Chianti : pour boire, manger pis relaxer
Chianti, c’est une région rurale en Toscane. Si le nom vous dit quelque chose, c’est probablement à cause du célèbre vin Chianti (ça se prononce « kianti »), fait à base du cépage sangiovese. Vous l’aurez deviné : on est venus ici pour boire… et se reposer.
Comment s’y rendre ?
Facile de s’y rendre en train, mais comme on est en pleine campagne, se déplacer une fois sur place, c’est une autre paire de manches. Ma suggestion : louez une voiture. C’est vraiment abordable. Nous, on a loué une familiale pour environ 39 € par jour, assurance incluse.
Attention : en Italie, un permis de conduire international est obligatoire. Et non, ce n’est pas un truc que tu peux commander sur n’importe quel site louche. Le seul endroit légit pour l’obtenir, c’est chez CAA. Va à un point de service, amène ton permis de conduire, une photo passeport et une trentaine de piasses. En 15 minutes, c’est réglé.

Quand vous louez la voiture, on vous offrira plein d’assurances en extra. Perso, j’en prends jamais… sauf en Italie. Les routes sont étroites, sinueuses, et les gens conduisent comme si c’était le Grand Prix de Monza. Bref, comme on dit en anglais : pray for the best, expect the worst.
Où dormir ?
Si vous voyagez en famille, Airbnb (ou équivalents) sont une super option. Même prix qu’un hôtel, mais avec une cuisine. Et cuisiner avec des produits locaux (magnifiques dans cette région), c’est non seulement une expérience, mais aussi une économie. En plus, hors saison, les prix fondent comme mozzarella sur une pizza napolitaine.
Nous, on a logé au Castello di Orgiale, un château de 900 ans. Bucolique à souhait. Un gros merci à Rosita, la responsable, pour ses bons conseils, la dégustation de vin au vignoble d’à côté et les réservations au resto du village.

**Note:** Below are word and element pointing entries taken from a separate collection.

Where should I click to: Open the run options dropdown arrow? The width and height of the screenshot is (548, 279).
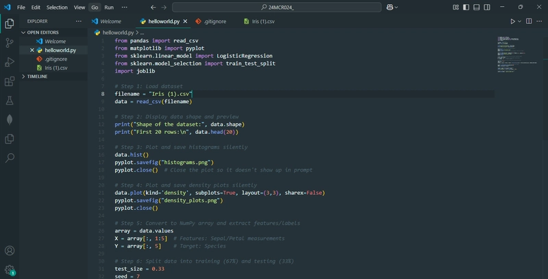(x=519, y=21)
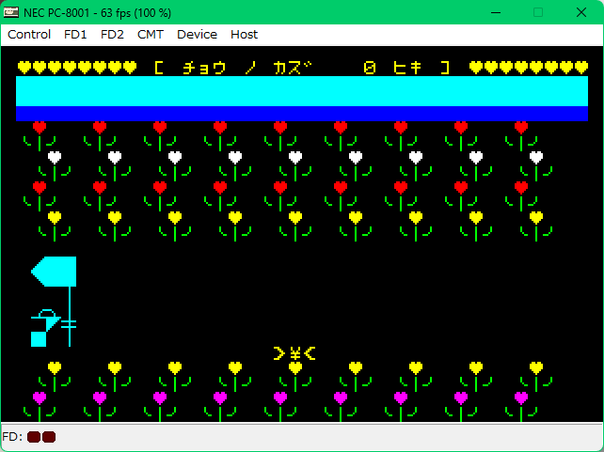Viewport: 604px width, 452px height.
Task: Click the yellow flower beneath the butterfly
Action: pyautogui.click(x=294, y=369)
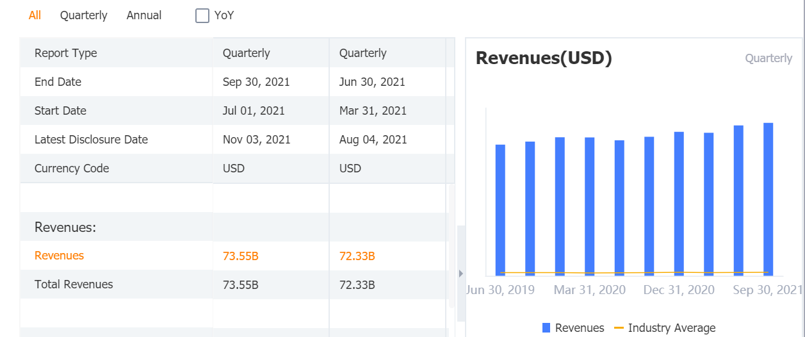This screenshot has height=337, width=805.
Task: Click the orange Revenues row label
Action: (x=59, y=256)
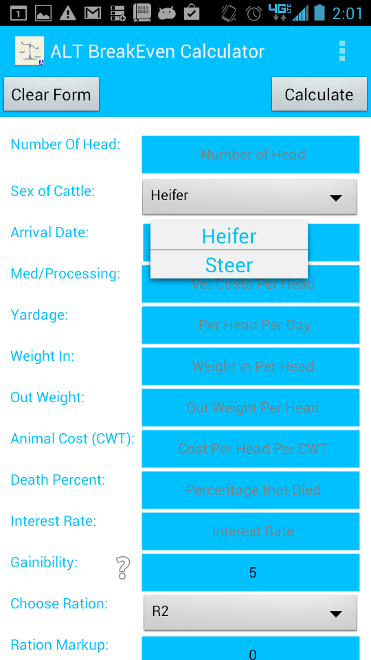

Notre pied-à-terre se trouvait dans Castelnuovo Berardenga, un village tranquille où le vin et l’huile d’olive sont littéralement au menu. En plus, c’est une région super « vélo friendly » — donc si explorer en 10 vitesses, c’est ton trip, tu vas être servi.
Quoi boire ?
Commence par du Chianti, évidemment. Mais la Toscane (et l’Italie en général) est aussi reconnue pour le prosecco, le champagne des Italiens. Abordable, festif et passe-partout : en apéro, pendant le repas, avec un tiramisu ou même en mimosa le lendemain matin. Bref, c’est bon — alors bois-en !
On a visité le vignoble Fèlsina, dans notre village. Pour une vingtaine d’euros par personne, tu peux déguster entre 4 et 8 vins différents. Et pour quelques euros de plus, tu peux aussi goûter à leurs huiles d’olive.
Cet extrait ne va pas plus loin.